Chapter 1. Introduction
As we move from an offline world to a completely online world, we’re demanding more from the Web, and more from web applications. Browser implementers are adding richer APIs by the day to support complex use cases. APIs for things like real-time communication, graphics, and client-side (offline) storage.
One area where the Web has lacked for some time is file I/O. Interacting with binary data and organizing that data into a meaningful hierarchy of folders is something desktop software has been capable of for decades. How amazing would it be if web apps could do the same? The lack of true filesystem access has hindered web applications from moving forward. For example, how can a photo gallery work offline without being able to save images locally? The answer is it can’t! We need something more powerful.
The HTML5 File API: Directories and System aims to fill this void. The specification defines a means for web applications to read, create, navigate, and write to a sandboxed section of the user’s local filesystem. The entirety of the Filesystem API can be broken down into a number of different related specifications:
Reading and manipulating files:
Creating and writing:
Directories and filesystem access:
The specification defines two versions (asynchronous and synchronous) of the same API. The asynchronous API is useful for normal applications and prevents blocking UI actions. The synchronous API is reserved for use in Web Workers.
HTML5 has several storage options available. The Filesystem API is different in that it aims to satisfy client-side storage use cases not well served by databases such as IndexedDB or WebSQL DB. Generally, these are applications that deal with large binary blobs and share data with applications outside of the context of the browser. The specification lists several use cases worth highlighting:
When a file or directory is selected for upload, it copies the files into a local sandbox and uploads a chunk at a time.
Uploads can be restarted after browser crashes, network interruptions, etc.
Video game, music, or other apps with lots of media assets
It downloads one or several large tarballs, and expands them locally into a directory structure.
The same download works on any operating system.
It can manage prefetching just the next-to-be-needed assets in the background, so going to the next game level or activating a new feature doesn’t require waiting for a download.
It uses those assets directly from its local cache, by direct file reads or by handing local URIs to image or video tags, WebGL asset loaders, etc.
The files may be of arbitrary binary format.
On the server side, a compressed tarball is often much smaller than a collection of separately compressed files. Also, one tarball instead of a 1,000 little files involves fewer seeks.

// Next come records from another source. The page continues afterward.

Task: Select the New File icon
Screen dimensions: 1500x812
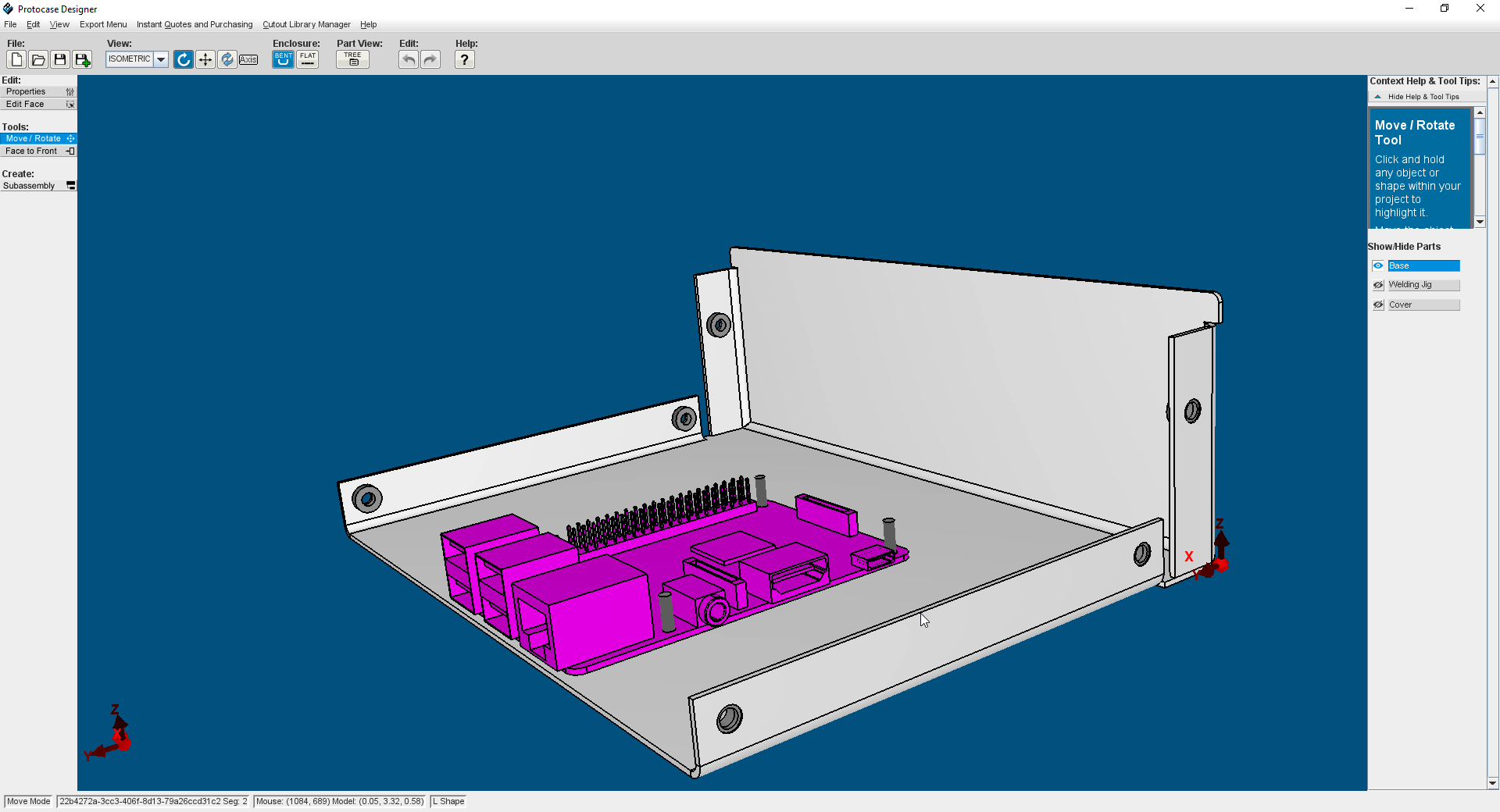Action: click(16, 59)
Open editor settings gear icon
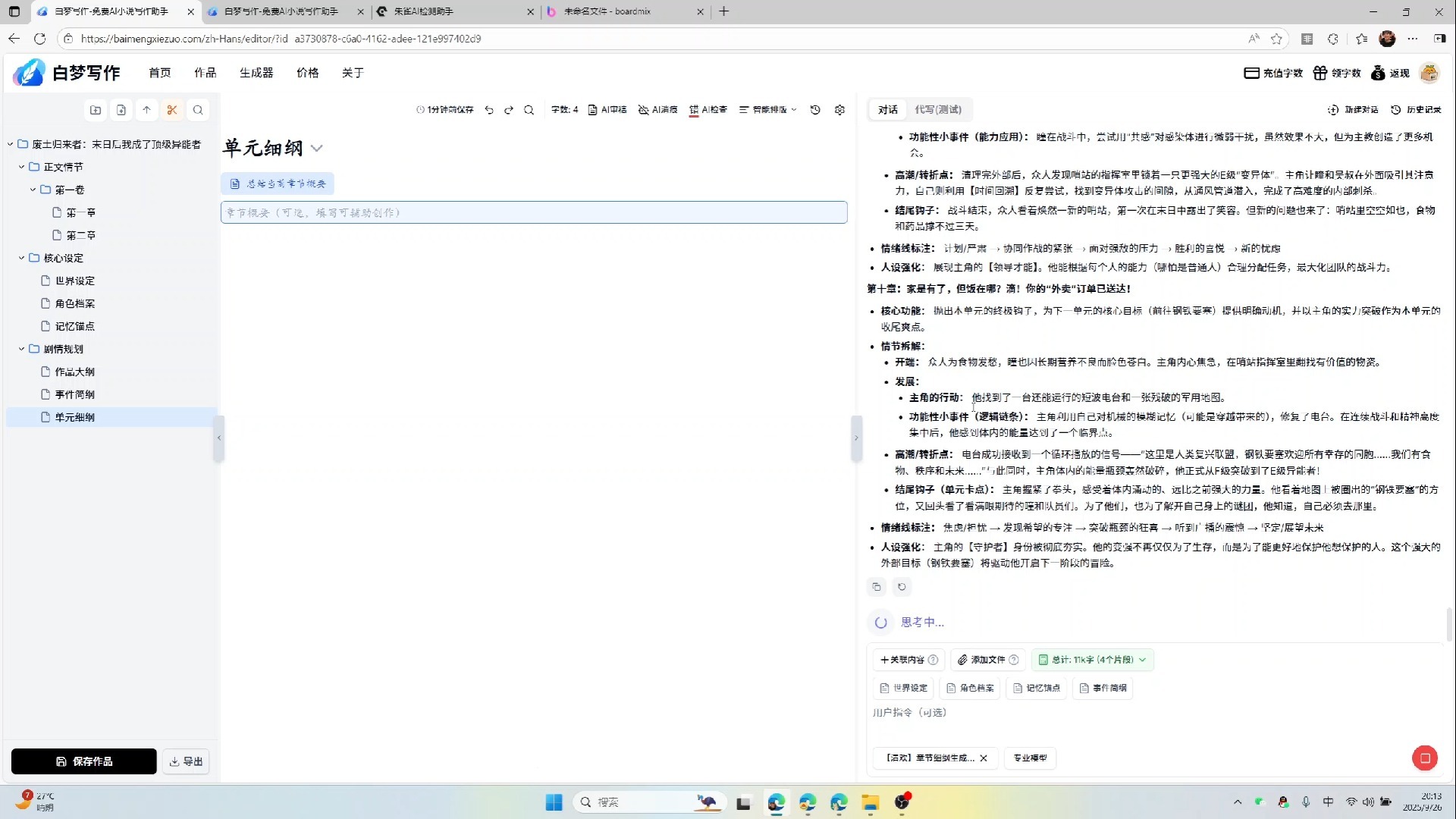Viewport: 1456px width, 819px height. (839, 110)
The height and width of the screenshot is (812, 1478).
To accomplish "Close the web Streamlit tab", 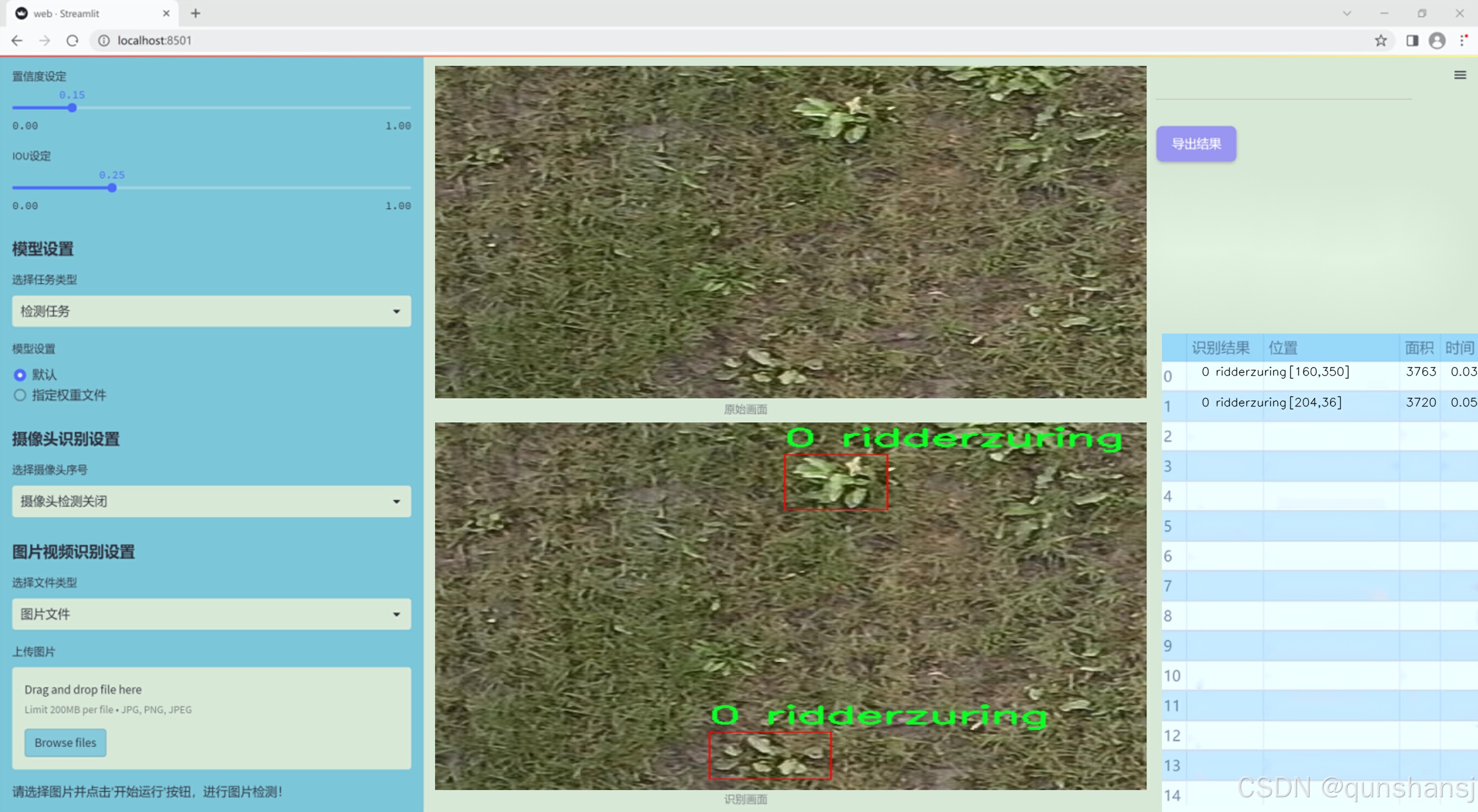I will click(x=166, y=13).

Audio/Photo editor with offline access or local cache for speed
The data blobs are potentially quite large, and are read-write.
It might want to do partial writes to files (overwriting just the ID3/EXIF tags, for example).

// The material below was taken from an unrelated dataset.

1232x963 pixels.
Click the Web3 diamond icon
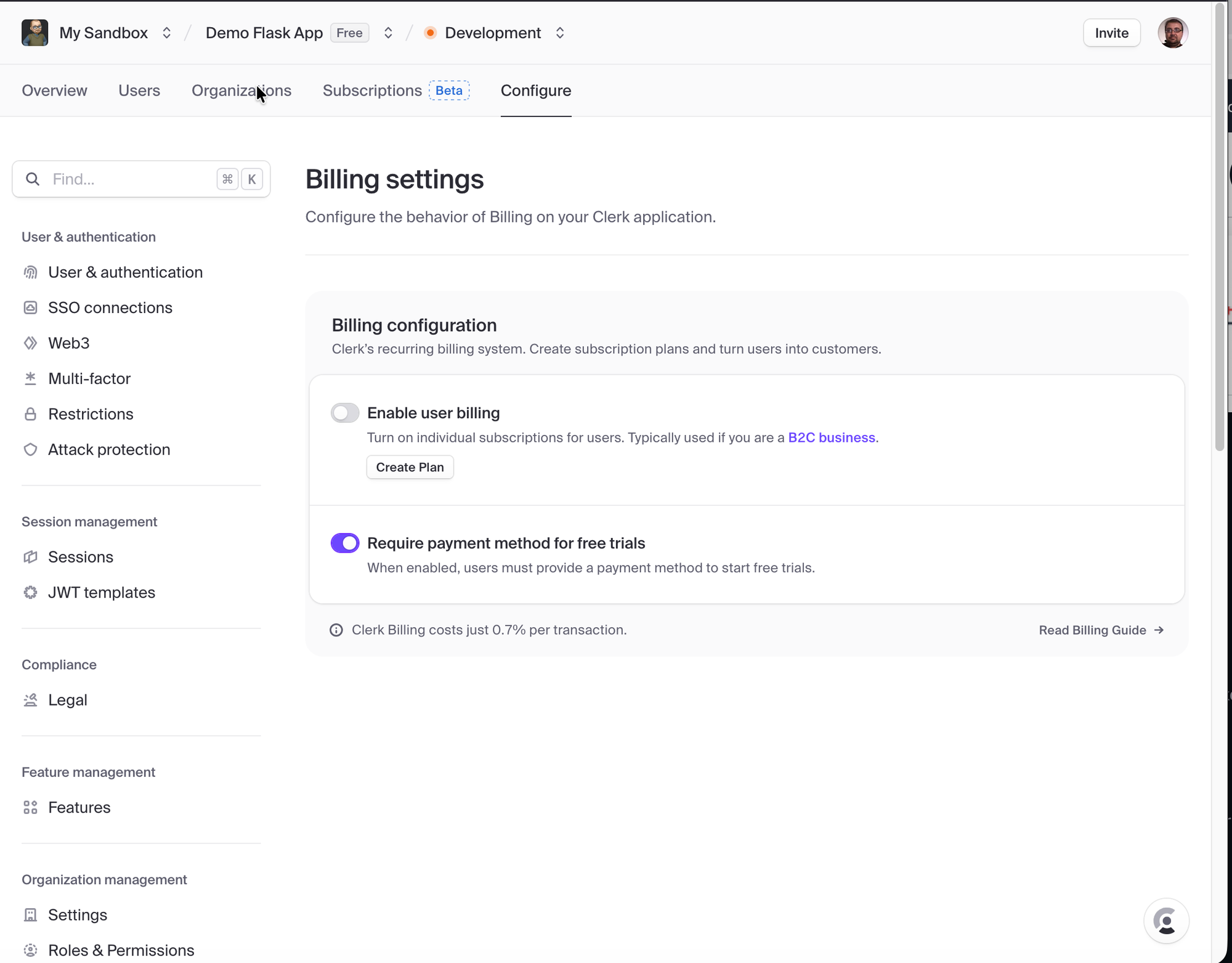click(30, 343)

The ability to organize project files by creating directories is important.
Edited files should be accessible by client-side applications (iTunes, Picasa).
Offline video viewer
It downloads large files (>1 GB) for later viewing.
It needs efficient seek and streaming.
It should be able to hand a URI to the video tag.
It should enable access to partly downloaded files (for example, to let you watch the first episode of the DVD even if your download didn’t complete before you got on the plane.)
It should be able to pull a single episode out of the middle of a download and give just that to the video tag.
Offline web mail client
Downloads attachments and stores them locally.
Caches user-selected attachments for later upload.
Needs to be able to refer to cached attachments and image thumbnails for display and upload.
Should be able to trigger the UA’s download manager just as if talking to a server.
Should be able to upload an email with attachments as a multipart post, rather than sending a file at a time in an XHR.
The HTML5 Filesystem API can be used to read and write data to parts of the user’s hard drive. Because of this privileged access, there are a number of security and privacy issues that have been considered in the API’s design. A few are listed below:
Local disk usage and IO bandwidth—this is mitigated in part through quota limitations. See Chapter 2, Storage and Quota.
Leakage or erasure of private data—this is mitigated by limiting the scope of the HTML5 filesystem to a chroot-like, origin-specific sandbox. Applications cannot access another domain/origin’s filesystem.
Storing malicious executables or illegal data on a user’s system—with any download there is a risk. The API mitigates against malicious executables by restricting file creation/rename to nonexecutable extensions, and by making sure the execute bit is not set on any file created or modified via the API.
At the time of writing, Google Chrome is the only browser to implement the Filesystem API. Version 8 of the browser was the first to see a partial implementation, but the majority of the API was later completed in version 11. In Chrome 13, a Chapter 2, Storage and Quota API was added to give applications a way to request addition space for storing data.
A Cautionary Tale
Before we dive in, I want to remind you that this book covers a working implementation of an evolving specification, a spec that has yet to be finalized by the World Wide Web Consortium (W3C). Take my word of caution and realize that until the spec is final, portions of the API could change.